** Start **
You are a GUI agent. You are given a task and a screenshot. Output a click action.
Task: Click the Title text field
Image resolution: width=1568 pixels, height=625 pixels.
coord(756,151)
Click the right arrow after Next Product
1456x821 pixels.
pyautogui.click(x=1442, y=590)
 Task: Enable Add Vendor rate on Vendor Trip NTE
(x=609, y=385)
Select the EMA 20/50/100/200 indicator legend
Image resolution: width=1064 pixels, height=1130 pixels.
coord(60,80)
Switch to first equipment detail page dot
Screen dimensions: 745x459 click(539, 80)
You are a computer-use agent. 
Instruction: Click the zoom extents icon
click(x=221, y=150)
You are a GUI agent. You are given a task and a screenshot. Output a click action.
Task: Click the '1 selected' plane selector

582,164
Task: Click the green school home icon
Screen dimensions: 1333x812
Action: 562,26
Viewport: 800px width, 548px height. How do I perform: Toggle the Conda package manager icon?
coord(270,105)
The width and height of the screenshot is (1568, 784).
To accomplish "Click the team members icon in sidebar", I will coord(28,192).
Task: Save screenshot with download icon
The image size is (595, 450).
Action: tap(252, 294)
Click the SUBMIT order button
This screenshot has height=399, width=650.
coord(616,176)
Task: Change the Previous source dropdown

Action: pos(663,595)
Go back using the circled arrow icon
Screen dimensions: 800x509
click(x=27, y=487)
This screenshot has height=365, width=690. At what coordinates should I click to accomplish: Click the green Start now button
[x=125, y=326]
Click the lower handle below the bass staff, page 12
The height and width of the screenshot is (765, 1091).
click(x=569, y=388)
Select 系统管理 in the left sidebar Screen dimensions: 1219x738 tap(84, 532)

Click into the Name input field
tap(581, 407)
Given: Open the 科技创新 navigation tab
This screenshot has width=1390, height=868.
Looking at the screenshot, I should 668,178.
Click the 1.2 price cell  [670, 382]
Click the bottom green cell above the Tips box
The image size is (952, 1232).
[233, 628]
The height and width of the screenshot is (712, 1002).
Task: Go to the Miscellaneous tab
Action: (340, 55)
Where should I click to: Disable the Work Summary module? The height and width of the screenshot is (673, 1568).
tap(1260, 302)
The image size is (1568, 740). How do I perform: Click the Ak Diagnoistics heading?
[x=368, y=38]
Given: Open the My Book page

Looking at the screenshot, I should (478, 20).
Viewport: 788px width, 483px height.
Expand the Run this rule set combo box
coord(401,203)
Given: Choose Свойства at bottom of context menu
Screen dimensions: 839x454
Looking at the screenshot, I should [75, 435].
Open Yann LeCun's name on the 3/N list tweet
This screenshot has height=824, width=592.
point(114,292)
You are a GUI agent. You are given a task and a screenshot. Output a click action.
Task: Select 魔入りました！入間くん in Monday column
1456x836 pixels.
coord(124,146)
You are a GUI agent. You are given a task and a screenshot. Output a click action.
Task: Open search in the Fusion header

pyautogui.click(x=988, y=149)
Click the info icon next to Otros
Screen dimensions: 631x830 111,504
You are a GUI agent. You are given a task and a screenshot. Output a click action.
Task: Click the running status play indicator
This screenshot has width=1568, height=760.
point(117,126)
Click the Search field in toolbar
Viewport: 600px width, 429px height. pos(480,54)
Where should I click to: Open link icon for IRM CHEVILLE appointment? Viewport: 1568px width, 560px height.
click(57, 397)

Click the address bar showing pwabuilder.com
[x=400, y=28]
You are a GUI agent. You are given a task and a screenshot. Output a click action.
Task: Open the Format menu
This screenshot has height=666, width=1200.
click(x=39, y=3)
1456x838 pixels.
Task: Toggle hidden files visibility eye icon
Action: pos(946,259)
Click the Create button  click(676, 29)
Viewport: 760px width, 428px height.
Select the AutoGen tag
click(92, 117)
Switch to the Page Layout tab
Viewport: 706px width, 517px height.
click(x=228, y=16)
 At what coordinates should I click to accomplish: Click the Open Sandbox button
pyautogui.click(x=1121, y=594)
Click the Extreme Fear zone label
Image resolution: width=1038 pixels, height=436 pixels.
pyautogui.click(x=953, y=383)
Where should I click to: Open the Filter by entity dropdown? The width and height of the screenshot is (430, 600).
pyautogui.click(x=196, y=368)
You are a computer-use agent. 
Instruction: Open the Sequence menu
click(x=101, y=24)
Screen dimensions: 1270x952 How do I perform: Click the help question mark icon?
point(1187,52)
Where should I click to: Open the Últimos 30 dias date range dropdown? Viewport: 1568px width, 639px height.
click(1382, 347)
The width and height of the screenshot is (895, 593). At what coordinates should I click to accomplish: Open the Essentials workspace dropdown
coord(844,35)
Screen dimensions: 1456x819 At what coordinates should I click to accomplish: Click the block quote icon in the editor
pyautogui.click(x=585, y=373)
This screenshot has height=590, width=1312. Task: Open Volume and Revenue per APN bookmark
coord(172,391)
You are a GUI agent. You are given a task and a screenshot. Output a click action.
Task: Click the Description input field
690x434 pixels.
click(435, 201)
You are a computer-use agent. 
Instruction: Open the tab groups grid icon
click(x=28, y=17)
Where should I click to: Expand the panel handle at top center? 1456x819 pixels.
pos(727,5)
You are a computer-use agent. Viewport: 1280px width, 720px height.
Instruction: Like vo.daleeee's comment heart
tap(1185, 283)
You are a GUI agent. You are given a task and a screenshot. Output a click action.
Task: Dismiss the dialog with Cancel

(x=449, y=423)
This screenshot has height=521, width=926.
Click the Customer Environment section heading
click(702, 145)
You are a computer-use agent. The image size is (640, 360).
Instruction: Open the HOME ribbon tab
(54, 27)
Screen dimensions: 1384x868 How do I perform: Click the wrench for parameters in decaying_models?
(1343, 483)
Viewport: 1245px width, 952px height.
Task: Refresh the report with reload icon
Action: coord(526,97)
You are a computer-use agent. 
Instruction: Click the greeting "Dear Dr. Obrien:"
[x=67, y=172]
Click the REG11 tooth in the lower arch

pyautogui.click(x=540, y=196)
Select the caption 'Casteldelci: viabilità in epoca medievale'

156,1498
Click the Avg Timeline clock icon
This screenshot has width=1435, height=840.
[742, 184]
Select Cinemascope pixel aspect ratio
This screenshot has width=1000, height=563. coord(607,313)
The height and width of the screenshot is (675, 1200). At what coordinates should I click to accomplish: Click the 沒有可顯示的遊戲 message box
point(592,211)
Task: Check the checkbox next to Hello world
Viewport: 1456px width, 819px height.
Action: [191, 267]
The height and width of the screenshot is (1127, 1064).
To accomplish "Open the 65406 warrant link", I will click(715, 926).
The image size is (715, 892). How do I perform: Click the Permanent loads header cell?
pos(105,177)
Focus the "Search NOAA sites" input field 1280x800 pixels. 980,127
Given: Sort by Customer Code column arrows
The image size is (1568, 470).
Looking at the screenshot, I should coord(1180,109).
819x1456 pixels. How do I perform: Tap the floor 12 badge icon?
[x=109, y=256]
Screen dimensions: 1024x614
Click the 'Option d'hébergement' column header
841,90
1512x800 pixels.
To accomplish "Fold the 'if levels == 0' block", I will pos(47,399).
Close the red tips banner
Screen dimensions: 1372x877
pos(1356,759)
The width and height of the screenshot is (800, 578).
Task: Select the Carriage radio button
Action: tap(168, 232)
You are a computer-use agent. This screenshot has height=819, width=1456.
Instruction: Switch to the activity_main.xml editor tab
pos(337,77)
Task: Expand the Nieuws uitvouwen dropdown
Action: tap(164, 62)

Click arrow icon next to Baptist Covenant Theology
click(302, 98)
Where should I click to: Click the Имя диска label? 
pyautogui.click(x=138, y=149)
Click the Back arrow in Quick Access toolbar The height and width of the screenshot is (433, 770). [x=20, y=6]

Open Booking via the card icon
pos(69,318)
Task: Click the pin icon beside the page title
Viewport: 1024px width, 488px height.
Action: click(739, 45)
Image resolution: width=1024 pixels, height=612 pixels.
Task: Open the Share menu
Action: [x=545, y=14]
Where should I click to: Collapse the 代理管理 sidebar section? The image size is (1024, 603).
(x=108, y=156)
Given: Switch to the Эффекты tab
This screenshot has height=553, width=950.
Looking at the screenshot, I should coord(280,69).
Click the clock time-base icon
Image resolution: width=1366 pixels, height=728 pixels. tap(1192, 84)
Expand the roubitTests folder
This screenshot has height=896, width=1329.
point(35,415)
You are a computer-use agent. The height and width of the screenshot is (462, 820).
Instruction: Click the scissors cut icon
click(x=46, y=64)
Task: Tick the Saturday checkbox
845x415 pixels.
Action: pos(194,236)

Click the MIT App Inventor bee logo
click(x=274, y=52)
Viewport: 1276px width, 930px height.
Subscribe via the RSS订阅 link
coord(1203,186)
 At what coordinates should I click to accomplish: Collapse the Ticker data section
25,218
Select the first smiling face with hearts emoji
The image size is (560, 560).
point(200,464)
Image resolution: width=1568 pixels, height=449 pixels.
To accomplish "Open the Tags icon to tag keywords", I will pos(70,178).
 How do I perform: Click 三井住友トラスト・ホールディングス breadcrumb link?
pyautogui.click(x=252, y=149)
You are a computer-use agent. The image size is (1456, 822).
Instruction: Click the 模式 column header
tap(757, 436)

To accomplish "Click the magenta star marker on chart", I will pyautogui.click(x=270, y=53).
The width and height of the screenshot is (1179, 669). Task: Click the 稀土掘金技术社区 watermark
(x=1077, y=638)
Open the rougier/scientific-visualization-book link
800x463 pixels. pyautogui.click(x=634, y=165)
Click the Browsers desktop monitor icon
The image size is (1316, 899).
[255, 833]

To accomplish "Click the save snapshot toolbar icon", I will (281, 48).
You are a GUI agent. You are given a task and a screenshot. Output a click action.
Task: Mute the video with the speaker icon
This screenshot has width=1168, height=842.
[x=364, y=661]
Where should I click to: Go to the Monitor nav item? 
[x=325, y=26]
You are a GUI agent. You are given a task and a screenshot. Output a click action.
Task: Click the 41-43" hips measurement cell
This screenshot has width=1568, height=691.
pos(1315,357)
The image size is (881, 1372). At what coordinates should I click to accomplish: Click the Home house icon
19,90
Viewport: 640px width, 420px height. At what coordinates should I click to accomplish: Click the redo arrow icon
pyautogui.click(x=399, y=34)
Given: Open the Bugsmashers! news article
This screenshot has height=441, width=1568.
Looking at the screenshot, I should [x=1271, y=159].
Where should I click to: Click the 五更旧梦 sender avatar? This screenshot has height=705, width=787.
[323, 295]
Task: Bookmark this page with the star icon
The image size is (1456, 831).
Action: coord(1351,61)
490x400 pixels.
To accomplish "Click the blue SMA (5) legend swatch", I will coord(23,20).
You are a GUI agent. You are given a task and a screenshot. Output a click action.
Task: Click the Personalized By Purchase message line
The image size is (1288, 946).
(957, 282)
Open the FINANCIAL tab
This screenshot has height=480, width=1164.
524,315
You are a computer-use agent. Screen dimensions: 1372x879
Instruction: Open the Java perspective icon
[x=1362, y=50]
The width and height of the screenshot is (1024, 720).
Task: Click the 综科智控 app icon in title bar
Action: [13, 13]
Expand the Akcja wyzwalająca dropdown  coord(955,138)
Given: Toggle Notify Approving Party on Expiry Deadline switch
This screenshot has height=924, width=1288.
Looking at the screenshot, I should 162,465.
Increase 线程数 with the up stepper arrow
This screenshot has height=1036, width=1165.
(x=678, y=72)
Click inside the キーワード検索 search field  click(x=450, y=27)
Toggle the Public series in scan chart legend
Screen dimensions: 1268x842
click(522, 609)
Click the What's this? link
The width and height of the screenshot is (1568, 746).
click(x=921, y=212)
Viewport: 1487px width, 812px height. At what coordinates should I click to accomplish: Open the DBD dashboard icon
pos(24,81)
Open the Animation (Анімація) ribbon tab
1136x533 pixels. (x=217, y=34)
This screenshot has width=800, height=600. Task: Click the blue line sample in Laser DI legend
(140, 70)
** End **
Print everything in the material from the line containing "This screenshot has height=521, width=926." down to the line containing "This screenshot has width=1000, height=563.", word for word. Include both of those lines.

• COMPLETE OUTPUT:
This screenshot has height=521, width=926.
Click the Customer Environment section heading
click(702, 145)
You are a computer-use agent. The image size is (640, 360).
Instruction: Open the HOME ribbon tab
(54, 27)
Screen dimensions: 1384x868 How do I perform: Click the wrench for parameters in decaying_models?
(1343, 483)
Viewport: 1245px width, 952px height.
Task: Refresh the report with reload icon
Action: coord(526,97)
You are a computer-use agent. 
Instruction: Click the greeting "Dear Dr. Obrien:"
[x=67, y=172]
Click the REG11 tooth in the lower arch

pyautogui.click(x=540, y=196)
Select the caption 'Casteldelci: viabilità in epoca medievale'

156,1498
Click the Avg Timeline clock icon
This screenshot has width=1435, height=840.
[742, 184]
Select Cinemascope pixel aspect ratio
This screenshot has width=1000, height=563. coord(607,313)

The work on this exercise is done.